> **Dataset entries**
-------
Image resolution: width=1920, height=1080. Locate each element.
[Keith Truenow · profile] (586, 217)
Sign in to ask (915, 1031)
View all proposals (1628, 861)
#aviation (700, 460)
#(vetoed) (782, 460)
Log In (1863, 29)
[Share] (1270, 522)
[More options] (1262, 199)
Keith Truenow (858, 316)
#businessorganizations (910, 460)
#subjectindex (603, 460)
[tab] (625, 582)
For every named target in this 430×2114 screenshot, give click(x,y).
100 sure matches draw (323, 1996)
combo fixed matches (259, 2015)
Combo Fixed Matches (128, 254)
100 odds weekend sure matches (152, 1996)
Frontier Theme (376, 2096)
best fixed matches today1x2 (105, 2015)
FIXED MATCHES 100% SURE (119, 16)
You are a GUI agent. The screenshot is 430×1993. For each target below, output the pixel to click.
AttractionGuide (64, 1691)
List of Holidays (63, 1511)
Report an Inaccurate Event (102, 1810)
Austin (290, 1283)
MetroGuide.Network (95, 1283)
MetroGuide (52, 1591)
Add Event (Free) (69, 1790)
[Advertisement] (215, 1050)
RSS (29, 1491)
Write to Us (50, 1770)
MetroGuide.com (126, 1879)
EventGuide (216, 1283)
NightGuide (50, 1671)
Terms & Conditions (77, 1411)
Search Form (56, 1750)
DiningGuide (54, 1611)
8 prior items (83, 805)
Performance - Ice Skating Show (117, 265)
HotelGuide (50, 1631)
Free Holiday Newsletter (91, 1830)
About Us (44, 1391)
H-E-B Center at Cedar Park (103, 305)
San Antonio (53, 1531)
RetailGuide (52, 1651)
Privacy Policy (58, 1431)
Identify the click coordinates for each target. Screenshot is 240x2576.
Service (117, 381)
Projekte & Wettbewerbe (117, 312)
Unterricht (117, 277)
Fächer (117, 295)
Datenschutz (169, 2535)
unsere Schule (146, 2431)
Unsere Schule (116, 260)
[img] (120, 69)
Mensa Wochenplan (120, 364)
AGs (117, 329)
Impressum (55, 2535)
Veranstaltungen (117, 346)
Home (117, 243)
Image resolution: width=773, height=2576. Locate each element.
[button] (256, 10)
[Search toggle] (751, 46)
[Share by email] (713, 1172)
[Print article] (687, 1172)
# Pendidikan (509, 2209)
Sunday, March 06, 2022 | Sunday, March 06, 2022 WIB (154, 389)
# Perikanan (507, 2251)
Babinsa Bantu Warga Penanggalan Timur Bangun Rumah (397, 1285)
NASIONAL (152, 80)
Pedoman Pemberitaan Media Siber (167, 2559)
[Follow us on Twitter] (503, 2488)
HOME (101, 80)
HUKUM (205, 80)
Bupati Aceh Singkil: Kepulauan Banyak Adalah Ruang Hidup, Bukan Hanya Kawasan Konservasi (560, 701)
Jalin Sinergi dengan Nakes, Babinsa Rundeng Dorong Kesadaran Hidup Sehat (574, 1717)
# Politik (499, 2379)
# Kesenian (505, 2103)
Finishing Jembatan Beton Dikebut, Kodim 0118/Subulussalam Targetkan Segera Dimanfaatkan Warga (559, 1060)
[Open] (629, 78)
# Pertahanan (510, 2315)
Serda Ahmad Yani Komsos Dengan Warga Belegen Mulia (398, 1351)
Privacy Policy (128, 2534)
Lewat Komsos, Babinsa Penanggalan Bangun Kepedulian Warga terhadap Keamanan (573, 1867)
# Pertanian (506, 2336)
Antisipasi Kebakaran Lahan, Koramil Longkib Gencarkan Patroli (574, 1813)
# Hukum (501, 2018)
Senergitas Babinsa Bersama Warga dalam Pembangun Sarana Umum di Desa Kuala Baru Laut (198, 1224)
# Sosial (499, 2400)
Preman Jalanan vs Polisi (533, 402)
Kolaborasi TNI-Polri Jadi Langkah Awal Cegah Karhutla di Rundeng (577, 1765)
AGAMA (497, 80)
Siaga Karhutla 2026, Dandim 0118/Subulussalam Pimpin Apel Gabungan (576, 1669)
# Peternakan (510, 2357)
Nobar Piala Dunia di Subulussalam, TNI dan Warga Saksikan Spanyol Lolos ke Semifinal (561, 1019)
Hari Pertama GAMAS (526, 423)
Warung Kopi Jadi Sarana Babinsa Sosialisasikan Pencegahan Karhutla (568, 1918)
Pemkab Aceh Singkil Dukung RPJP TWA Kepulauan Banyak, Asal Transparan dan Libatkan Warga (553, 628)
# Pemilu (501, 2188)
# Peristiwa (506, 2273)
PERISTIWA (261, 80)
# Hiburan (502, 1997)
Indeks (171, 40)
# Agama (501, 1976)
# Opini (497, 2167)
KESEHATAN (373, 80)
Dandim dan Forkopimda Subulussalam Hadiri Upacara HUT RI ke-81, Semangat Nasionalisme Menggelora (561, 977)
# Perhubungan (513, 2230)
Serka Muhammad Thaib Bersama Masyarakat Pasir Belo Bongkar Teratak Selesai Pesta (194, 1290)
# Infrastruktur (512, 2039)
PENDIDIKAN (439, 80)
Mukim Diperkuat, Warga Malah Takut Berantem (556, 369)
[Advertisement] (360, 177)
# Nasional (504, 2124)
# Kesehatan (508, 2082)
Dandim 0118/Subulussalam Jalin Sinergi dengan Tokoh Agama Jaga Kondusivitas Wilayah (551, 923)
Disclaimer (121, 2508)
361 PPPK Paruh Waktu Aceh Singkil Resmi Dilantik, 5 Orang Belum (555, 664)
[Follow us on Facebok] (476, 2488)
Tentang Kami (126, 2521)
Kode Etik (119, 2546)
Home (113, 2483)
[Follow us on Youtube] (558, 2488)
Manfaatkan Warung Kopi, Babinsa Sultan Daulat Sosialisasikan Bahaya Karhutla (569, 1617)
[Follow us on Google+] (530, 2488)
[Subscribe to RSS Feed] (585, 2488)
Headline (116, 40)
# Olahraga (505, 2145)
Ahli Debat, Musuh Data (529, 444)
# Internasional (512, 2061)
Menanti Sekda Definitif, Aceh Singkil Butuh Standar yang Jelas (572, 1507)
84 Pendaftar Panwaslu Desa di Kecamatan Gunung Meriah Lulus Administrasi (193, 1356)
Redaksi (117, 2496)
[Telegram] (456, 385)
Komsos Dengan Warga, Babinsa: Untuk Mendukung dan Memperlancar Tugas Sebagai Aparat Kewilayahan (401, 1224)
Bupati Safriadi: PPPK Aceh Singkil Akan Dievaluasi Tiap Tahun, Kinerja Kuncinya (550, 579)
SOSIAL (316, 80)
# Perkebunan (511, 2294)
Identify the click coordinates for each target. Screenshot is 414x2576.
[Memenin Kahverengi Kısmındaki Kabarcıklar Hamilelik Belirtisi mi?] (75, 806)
-------
> **TASK ITEM**
Every entry must be retyped in full, exactly as given.

> **ANSWER SPACE**
Image resolution: width=1920, height=1080. Locate each element.
[Keith Truenow · profile] (586, 217)
Sign in to ask (915, 1031)
View all proposals (1628, 861)
#aviation (700, 460)
#(vetoed) (782, 460)
Log In (1863, 29)
[Share] (1270, 522)
[More options] (1262, 199)
Keith Truenow (858, 316)
#businessorganizations (910, 460)
#subjectindex (603, 460)
[tab] (625, 582)
For every named target in this 430×2114 screenshot, give click(x,y).
100 sure matches draw (323, 1996)
combo fixed matches (259, 2015)
Combo Fixed Matches (128, 254)
100 odds weekend sure matches (152, 1996)
Frontier Theme (376, 2096)
best fixed matches today1x2 (105, 2015)
FIXED MATCHES 100% SURE (119, 16)
You are a GUI agent. The screenshot is 430×1993. For each target below, output the pixel to click.
AttractionGuide (64, 1691)
List of Holidays (63, 1511)
Report an Inaccurate Event (102, 1810)
Austin (290, 1283)
MetroGuide.Network (95, 1283)
MetroGuide (52, 1591)
Add Event (Free) (69, 1790)
[Advertisement] (215, 1050)
RSS (29, 1491)
Write to Us (50, 1770)
MetroGuide.com (126, 1879)
EventGuide (216, 1283)
NightGuide (50, 1671)
Terms & Conditions (77, 1411)
Search Form (56, 1750)
DiningGuide (54, 1611)
8 prior items (83, 805)
Performance - Ice Skating Show (117, 265)
HotelGuide (50, 1631)
Free Holiday Newsletter (91, 1830)
About Us (44, 1391)
H-E-B Center at Cedar Park (103, 305)
San Antonio (53, 1531)
RetailGuide (52, 1651)
Privacy Policy (58, 1431)
Identify the click coordinates for each target. Screenshot is 240x2576.
Service (117, 381)
Projekte & Wettbewerbe (117, 312)
Unterricht (117, 277)
Fächer (117, 295)
Datenschutz (169, 2535)
unsere Schule (146, 2431)
Unsere Schule (116, 260)
[img] (120, 69)
Mensa Wochenplan (120, 364)
AGs (117, 329)
Impressum (55, 2535)
Veranstaltungen (117, 346)
Home (117, 243)
Image resolution: width=773, height=2576. Locate each element.
[button] (256, 10)
[Search toggle] (751, 46)
[Share by email] (713, 1172)
[Print article] (687, 1172)
# Pendidikan (509, 2209)
Sunday, March 06, 2022 | Sunday, March 06, 2022 WIB (154, 389)
# Perikanan (507, 2251)
Babinsa Bantu Warga Penanggalan Timur Bangun Rumah (397, 1285)
NASIONAL (152, 80)
Pedoman Pemberitaan Media Siber (167, 2559)
[Follow us on Twitter] (503, 2488)
HOME (101, 80)
HUKUM (205, 80)
Bupati Aceh Singkil: Kepulauan Banyak Adalah Ruang Hidup, Bukan Hanya Kawasan Konservasi (560, 701)
Jalin Sinergi dengan Nakes, Babinsa Rundeng Dorong Kesadaran Hidup Sehat (574, 1717)
# Politik (499, 2379)
# Kesenian (505, 2103)
Finishing Jembatan Beton Dikebut, Kodim 0118/Subulussalam Targetkan Segera Dimanfaatkan Warga (559, 1060)
[Open] (629, 78)
# Pertahanan (510, 2315)
Serda Ahmad Yani Komsos Dengan Warga Belegen Mulia (398, 1351)
Privacy Policy (128, 2534)
Lewat Komsos, Babinsa Penanggalan Bangun Kepedulian Warga terhadap Keamanan (573, 1867)
# Pertanian (506, 2336)
Antisipasi Kebakaran Lahan, Koramil Longkib Gencarkan Patroli (574, 1813)
# Hukum (501, 2018)
Senergitas Babinsa Bersama Warga dalam Pembangun Sarana Umum di Desa Kuala Baru Laut (198, 1224)
# Sosial (499, 2400)
Preman Jalanan vs Polisi (533, 402)
Kolaborasi TNI-Polri Jadi Langkah Awal Cegah Karhutla di Rundeng (577, 1765)
AGAMA (497, 80)
Siaga Karhutla 2026, Dandim 0118/Subulussalam Pimpin Apel Gabungan (576, 1669)
# Peternakan (510, 2357)
Nobar Piala Dunia di Subulussalam, TNI dan Warga Saksikan Spanyol Lolos ke Semifinal (561, 1019)
Hari Pertama GAMAS (526, 423)
Warung Kopi Jadi Sarana Babinsa Sosialisasikan Pencegahan Karhutla (568, 1918)
Pemkab Aceh Singkil Dukung RPJP TWA Kepulauan Banyak, Asal Transparan dan Libatkan Warga (553, 628)
# Pemilu (501, 2188)
# Peristiwa (506, 2273)
PERISTIWA (261, 80)
# Hiburan (502, 1997)
Indeks (171, 40)
# Agama (501, 1976)
# Opini (497, 2167)
KESEHATAN (373, 80)
Dandim dan Forkopimda Subulussalam Hadiri Upacara HUT RI ke-81, Semangat Nasionalisme Menggelora (561, 977)
# Perhubungan (513, 2230)
Serka Muhammad Thaib Bersama Masyarakat Pasir Belo Bongkar Teratak Selesai Pesta (194, 1290)
# Infrastruktur (512, 2039)
PENDIDIKAN (439, 80)
Mukim Diperkuat, Warga Malah Takut Berantem (556, 369)
[Advertisement] (360, 177)
# Nasional (504, 2124)
# Kesehatan (508, 2082)
Dandim 0118/Subulussalam Jalin Sinergi dengan Tokoh Agama Jaga Kondusivitas Wilayah (551, 923)
Disclaimer (121, 2508)
361 PPPK Paruh Waktu Aceh Singkil Resmi Dilantik, 5 Orang Belum (555, 664)
[Follow us on Facebok] (476, 2488)
Tentang Kami (126, 2521)
Kode Etik (119, 2546)
Home (113, 2483)
[Follow us on Youtube] (558, 2488)
Manfaatkan Warung Kopi, Babinsa Sultan Daulat Sosialisasikan Bahaya Karhutla (569, 1617)
[Follow us on Google+] (530, 2488)
[Subscribe to RSS Feed] (585, 2488)
Headline (116, 40)
# Olahraga (505, 2145)
Ahli Debat, Musuh Data (529, 444)
# Internasional (512, 2061)
Menanti Sekda Definitif, Aceh Singkil Butuh Standar yang Jelas (572, 1507)
84 Pendaftar Panwaslu Desa di Kecamatan Gunung Meriah Lulus Administrasi (193, 1356)
Redaksi (117, 2496)
[Telegram] (456, 385)
Komsos Dengan Warga, Babinsa: Untuk Mendukung dan Memperlancar Tugas Sebagai Aparat Kewilayahan (401, 1224)
Bupati Safriadi: PPPK Aceh Singkil Akan Dievaluasi Tiap Tahun, Kinerja Kuncinya (550, 579)
SOSIAL (316, 80)
# Perkebunan (511, 2294)
Identify the click coordinates for each target. Screenshot is 414x2576.
[Memenin Kahverengi Kısmındaki Kabarcıklar Hamilelik Belirtisi mi?] (75, 806)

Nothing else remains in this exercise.